In his
New York Times column today, David Brooks (as he so often does) recites emerging conventional Washington wisdom, demanding that Democrats abandon health care reform if the Republicans today win the Massachusetts Senate seat:
Many Democrats, as always, are caught in their insular liberal information loop. They think the polls are bad simply because the economy is bad. They tell each other health care is unpopular because the people aren’t sophisticated enough to understand it. Some believe they can still pass health care even if their candidate, Martha Coakley, loses the Senate race in Massachusetts on Tuesday.
That, of course, would be political suicide. It would be the act of a party so arrogant, elitist and contemptuous of popular wisdom that it would not deserve to govern. Marie Antoinette would applaud, but voters would rage.
The American people are not always right, but their basic sense of equilibrium is worthy of the profoundest respect.

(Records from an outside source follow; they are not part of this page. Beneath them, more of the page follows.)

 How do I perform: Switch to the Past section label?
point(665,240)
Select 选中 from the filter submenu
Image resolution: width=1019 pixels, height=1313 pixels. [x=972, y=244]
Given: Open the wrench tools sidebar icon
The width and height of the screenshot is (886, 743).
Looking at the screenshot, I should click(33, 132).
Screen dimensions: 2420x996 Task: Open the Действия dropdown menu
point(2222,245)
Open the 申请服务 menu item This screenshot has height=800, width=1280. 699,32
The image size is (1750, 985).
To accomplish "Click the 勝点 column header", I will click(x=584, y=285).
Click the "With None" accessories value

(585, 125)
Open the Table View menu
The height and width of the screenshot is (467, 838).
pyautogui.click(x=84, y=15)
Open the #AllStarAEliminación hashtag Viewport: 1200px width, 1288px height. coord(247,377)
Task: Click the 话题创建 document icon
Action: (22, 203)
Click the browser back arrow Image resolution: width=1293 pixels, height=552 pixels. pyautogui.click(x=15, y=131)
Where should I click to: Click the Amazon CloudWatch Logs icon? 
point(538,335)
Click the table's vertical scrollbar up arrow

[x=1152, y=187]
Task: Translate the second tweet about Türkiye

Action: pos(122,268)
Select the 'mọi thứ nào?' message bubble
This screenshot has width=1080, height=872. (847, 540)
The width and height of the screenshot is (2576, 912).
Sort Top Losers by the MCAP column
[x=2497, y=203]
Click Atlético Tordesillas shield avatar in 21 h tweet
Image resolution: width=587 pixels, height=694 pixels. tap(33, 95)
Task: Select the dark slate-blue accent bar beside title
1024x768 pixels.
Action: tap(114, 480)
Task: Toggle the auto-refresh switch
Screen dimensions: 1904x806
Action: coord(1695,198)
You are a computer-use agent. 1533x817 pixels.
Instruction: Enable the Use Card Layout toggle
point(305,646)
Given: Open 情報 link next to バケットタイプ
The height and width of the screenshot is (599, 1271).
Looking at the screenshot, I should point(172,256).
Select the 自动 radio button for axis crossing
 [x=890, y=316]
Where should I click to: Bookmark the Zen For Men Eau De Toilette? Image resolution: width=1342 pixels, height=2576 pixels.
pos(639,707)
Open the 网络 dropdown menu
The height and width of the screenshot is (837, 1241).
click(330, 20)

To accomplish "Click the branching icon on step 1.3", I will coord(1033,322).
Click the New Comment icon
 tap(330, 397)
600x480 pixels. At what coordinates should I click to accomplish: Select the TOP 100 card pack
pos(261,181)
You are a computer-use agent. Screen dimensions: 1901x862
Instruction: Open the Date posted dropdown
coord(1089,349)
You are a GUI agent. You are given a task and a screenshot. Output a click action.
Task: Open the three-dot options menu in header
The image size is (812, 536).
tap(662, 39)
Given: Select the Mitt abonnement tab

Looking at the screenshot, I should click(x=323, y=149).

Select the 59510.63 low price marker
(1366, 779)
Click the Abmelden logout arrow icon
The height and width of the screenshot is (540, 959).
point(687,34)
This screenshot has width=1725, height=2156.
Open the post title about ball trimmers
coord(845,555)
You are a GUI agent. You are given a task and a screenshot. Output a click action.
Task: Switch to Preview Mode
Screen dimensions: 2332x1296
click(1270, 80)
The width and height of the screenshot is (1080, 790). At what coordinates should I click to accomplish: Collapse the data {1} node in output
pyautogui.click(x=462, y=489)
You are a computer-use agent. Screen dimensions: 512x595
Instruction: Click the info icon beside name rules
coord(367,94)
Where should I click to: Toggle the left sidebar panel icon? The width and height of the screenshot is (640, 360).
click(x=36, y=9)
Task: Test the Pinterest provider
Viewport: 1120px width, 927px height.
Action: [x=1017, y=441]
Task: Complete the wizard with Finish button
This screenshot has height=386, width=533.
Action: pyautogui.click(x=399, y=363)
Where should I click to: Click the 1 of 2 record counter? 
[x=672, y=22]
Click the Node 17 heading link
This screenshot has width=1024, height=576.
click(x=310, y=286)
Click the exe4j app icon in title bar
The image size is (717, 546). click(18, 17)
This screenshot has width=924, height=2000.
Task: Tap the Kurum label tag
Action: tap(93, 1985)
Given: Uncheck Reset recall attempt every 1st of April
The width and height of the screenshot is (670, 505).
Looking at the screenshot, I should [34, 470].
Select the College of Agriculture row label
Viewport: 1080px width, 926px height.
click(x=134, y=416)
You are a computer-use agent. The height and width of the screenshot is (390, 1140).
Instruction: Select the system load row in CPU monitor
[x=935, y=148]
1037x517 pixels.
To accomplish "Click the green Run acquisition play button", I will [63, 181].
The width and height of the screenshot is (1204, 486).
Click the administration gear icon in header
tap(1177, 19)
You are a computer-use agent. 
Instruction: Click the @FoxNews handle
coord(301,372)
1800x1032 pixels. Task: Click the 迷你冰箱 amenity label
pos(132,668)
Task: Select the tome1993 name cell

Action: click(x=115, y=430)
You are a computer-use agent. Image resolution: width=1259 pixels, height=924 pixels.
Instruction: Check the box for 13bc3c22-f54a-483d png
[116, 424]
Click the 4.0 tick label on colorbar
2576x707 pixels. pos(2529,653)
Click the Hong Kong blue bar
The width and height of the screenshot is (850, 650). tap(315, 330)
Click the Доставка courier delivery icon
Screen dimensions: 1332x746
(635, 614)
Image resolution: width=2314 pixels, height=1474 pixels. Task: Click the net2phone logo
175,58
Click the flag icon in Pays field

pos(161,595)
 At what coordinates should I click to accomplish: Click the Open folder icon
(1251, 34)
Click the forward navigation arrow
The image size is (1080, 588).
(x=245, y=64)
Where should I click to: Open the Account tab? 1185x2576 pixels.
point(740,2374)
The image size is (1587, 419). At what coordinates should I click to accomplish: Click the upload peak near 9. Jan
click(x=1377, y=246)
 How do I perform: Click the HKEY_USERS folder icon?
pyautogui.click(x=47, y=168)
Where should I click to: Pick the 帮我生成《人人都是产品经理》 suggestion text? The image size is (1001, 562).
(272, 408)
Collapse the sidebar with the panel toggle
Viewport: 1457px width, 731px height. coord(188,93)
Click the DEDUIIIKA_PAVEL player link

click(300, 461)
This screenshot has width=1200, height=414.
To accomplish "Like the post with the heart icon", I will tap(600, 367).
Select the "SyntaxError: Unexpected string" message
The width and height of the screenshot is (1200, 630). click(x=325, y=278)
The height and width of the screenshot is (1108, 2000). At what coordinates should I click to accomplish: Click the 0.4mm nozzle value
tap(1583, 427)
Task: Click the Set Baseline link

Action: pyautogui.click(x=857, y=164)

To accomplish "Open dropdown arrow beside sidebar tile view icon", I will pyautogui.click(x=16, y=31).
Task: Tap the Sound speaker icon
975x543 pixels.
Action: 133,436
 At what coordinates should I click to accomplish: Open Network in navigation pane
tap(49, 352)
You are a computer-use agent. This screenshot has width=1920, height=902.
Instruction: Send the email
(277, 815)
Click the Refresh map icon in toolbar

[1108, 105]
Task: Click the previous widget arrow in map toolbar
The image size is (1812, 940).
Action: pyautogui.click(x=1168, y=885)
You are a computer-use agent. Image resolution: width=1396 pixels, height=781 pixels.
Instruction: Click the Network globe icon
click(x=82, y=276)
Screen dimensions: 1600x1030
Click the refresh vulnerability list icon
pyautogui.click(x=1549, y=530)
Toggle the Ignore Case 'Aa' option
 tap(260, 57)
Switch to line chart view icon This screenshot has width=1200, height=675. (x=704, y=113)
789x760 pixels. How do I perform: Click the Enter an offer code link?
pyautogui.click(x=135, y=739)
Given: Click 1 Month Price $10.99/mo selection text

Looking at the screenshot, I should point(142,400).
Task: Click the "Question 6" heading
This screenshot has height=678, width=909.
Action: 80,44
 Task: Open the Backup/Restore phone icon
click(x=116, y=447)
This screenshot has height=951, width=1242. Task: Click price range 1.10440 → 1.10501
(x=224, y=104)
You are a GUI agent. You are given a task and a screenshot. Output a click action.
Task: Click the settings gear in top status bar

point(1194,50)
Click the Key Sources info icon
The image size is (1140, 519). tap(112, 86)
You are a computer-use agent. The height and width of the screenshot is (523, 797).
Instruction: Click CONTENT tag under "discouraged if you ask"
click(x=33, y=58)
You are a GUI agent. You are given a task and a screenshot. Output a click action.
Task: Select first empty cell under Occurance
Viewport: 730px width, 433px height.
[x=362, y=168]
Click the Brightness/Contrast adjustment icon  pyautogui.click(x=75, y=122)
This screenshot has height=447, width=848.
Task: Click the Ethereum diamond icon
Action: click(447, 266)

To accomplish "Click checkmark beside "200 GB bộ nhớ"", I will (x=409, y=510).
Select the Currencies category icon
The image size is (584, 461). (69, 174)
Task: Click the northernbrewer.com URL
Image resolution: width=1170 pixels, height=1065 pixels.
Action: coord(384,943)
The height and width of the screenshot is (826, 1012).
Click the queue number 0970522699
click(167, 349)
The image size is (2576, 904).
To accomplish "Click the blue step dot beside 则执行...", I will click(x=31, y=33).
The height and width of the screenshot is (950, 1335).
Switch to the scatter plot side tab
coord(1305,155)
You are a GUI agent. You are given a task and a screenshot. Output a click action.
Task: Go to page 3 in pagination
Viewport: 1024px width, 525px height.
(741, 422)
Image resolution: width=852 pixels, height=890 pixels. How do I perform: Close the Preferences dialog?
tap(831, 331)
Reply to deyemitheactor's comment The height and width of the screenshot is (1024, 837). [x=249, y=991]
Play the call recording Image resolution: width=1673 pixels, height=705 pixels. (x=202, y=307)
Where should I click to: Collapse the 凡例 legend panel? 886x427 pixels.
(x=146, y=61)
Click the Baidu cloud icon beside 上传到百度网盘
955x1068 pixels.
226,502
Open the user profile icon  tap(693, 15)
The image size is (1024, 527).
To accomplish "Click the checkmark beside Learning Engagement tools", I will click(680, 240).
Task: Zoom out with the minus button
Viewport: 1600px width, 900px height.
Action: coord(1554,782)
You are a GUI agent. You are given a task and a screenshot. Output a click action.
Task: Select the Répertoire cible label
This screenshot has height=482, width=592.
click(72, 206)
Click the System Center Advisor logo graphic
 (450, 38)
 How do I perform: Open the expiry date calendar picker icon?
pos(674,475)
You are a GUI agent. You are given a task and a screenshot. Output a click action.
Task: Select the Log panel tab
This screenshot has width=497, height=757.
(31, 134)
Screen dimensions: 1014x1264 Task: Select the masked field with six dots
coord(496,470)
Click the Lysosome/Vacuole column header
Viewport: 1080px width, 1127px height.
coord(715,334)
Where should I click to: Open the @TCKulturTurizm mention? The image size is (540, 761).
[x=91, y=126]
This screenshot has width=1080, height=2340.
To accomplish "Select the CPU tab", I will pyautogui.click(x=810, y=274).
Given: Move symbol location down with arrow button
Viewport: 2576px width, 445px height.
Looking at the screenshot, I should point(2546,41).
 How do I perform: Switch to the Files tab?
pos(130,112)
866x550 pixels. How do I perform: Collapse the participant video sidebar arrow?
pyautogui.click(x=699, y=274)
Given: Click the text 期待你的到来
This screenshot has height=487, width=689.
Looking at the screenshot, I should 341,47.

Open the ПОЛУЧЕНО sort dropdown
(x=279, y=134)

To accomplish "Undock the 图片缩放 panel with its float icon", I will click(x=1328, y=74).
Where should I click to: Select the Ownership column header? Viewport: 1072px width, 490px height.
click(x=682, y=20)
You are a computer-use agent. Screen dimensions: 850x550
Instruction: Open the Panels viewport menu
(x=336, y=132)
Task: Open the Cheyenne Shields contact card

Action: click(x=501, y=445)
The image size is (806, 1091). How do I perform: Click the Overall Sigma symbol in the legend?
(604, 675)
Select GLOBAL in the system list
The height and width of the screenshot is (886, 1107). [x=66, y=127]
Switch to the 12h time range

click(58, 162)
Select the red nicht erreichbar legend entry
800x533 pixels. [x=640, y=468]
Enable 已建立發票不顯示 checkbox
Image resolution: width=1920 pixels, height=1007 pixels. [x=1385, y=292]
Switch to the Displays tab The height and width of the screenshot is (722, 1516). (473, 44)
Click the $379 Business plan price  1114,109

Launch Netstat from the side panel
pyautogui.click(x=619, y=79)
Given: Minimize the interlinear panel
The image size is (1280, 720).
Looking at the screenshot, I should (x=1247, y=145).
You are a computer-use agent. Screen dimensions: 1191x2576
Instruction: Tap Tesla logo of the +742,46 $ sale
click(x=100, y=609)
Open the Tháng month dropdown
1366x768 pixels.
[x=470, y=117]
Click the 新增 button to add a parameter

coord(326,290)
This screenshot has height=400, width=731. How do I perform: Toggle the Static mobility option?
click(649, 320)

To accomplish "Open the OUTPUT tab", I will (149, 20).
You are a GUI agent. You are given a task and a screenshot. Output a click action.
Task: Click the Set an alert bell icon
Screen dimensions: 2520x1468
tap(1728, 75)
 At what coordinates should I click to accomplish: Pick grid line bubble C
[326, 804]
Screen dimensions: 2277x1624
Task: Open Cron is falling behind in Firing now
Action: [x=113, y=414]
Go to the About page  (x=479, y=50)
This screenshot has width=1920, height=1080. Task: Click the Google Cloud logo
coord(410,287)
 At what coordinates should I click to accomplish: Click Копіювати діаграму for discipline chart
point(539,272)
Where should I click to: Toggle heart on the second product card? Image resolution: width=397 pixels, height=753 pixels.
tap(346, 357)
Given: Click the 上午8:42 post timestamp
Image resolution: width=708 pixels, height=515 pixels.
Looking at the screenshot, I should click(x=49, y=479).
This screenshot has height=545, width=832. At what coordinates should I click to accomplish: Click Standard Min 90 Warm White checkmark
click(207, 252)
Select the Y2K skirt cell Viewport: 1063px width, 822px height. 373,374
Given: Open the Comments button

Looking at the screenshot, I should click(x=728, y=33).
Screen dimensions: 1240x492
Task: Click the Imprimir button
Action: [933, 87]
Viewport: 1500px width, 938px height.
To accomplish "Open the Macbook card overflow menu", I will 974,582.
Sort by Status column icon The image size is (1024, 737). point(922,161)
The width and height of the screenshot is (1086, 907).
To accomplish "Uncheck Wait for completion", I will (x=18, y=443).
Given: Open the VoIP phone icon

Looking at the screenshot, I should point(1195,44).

Here we have one of the most common and manipulative tools of the political class: pretending to care about public opinion only when it's consistent with one's own views (it's "worthy of the profoundest respect"), and disregarding it as the irrelevant bile of the ignorant rabble when it's not.
I remember another policy that was even more unpopular with the "Ameican people" than Obama's health care plan. It was called the Iraq War. Throughout 2006 and 2007,
overwhelming majorities of Americans were not only opposed to the war, but favored a quick timetable for withdrawal. So intense was the opposition that the Republicans suffered one of the century's most thorough and humiliating midterm election defeats in 2006. Yet there was David Brooks writing column after column
demanding that public opinion be ignored,
mocking withdrawal as deeply Unserious,
advocating continued occupation, insisting that the superior wisdom of a select elite govern our policy
rather than ignorant mass sentiment. Brooks and his neoconservative friends wanted to keep sending other Americans (but never themselves) off to that war to die even though only a small minority of citizens supported it. Marie Antoinette indeed. Opposition to Bush's surge was particularly intense --
close to 70% -- yet Brooks was
heaping praise on John McCain for ignoring public opinion and supporting Bush's plan ("when the Iraq war was at its worst, and other candidates were hiding in the grass waiting to see how things would turn out, McCain championed the surge . . . . He did it knowing that it would cost him his media-darling status and probably the presidency. But for years he had hated the way the war was being fought. And when the opportunity to change it came,
the only honorable course was to try").